== EXERCISE INPUTS

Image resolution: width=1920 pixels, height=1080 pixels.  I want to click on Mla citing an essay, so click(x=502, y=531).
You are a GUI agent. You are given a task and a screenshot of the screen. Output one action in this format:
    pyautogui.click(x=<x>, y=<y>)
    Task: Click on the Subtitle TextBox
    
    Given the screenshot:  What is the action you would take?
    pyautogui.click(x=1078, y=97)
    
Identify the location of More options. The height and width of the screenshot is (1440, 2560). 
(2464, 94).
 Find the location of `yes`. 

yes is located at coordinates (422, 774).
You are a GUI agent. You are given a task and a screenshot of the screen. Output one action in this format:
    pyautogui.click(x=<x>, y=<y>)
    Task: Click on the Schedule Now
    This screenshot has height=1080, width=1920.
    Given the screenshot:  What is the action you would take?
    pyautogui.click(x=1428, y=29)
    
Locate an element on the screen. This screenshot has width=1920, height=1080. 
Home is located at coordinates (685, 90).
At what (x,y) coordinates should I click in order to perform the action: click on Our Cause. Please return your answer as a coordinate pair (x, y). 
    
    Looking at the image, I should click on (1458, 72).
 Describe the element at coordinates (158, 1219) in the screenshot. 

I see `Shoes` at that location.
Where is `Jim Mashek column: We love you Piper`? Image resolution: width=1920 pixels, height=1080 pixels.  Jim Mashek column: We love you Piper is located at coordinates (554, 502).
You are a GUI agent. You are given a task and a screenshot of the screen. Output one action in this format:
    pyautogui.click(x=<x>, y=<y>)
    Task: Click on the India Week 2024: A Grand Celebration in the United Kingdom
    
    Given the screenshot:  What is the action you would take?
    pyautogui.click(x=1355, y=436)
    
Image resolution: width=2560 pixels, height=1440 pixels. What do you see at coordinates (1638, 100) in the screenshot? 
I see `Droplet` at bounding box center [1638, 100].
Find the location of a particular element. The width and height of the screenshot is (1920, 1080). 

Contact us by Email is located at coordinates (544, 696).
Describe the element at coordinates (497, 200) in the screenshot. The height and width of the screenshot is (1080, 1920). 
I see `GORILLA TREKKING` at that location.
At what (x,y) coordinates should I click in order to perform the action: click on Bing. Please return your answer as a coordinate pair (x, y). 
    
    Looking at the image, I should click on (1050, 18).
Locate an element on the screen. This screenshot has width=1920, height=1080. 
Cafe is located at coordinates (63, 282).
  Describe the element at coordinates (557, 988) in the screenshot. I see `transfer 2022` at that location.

====

EXERCISE BRIEF: Update the listing by swapping every "GUI agent" for "desktop assistant", keeping everything else unchanged.

RESULT FOR THIS TASK:
Image resolution: width=1920 pixels, height=1080 pixels.  I want to click on Mla citing an essay, so click(x=502, y=531).
You are a desktop assistant. You are given a task and a screenshot of the screen. Output one action in this format:
    pyautogui.click(x=<x>, y=<y>)
    Task: Click on the Subtitle TextBox
    
    Given the screenshot:  What is the action you would take?
    pyautogui.click(x=1078, y=97)
    
Identify the location of More options. The height and width of the screenshot is (1440, 2560). 
(2464, 94).
 Find the location of `yes`. 

yes is located at coordinates (422, 774).
You are a desktop assistant. You are given a task and a screenshot of the screen. Output one action in this format:
    pyautogui.click(x=<x>, y=<y>)
    Task: Click on the Schedule Now
    This screenshot has height=1080, width=1920.
    Given the screenshot:  What is the action you would take?
    pyautogui.click(x=1428, y=29)
    
Locate an element on the screen. This screenshot has width=1920, height=1080. 
Home is located at coordinates (685, 90).
At what (x,y) coordinates should I click in order to perform the action: click on Our Cause. Please return your answer as a coordinate pair (x, y). 
    
    Looking at the image, I should click on (1458, 72).
 Describe the element at coordinates (158, 1219) in the screenshot. 

I see `Shoes` at that location.
Where is `Jim Mashek column: We love you Piper`? Image resolution: width=1920 pixels, height=1080 pixels.  Jim Mashek column: We love you Piper is located at coordinates (554, 502).
You are a desktop assistant. You are given a task and a screenshot of the screen. Output one action in this format:
    pyautogui.click(x=<x>, y=<y>)
    Task: Click on the India Week 2024: A Grand Celebration in the United Kingdom
    
    Given the screenshot:  What is the action you would take?
    pyautogui.click(x=1355, y=436)
    
Image resolution: width=2560 pixels, height=1440 pixels. What do you see at coordinates (1638, 100) in the screenshot? 
I see `Droplet` at bounding box center [1638, 100].
Find the location of a particular element. The width and height of the screenshot is (1920, 1080). 

Contact us by Email is located at coordinates (544, 696).
Describe the element at coordinates (497, 200) in the screenshot. The height and width of the screenshot is (1080, 1920). 
I see `GORILLA TREKKING` at that location.
At what (x,y) coordinates should I click in order to perform the action: click on Bing. Please return your answer as a coordinate pair (x, y). 
    
    Looking at the image, I should click on (1050, 18).
Locate an element on the screen. This screenshot has width=1920, height=1080. 
Cafe is located at coordinates (63, 282).
  Describe the element at coordinates (557, 988) in the screenshot. I see `transfer 2022` at that location.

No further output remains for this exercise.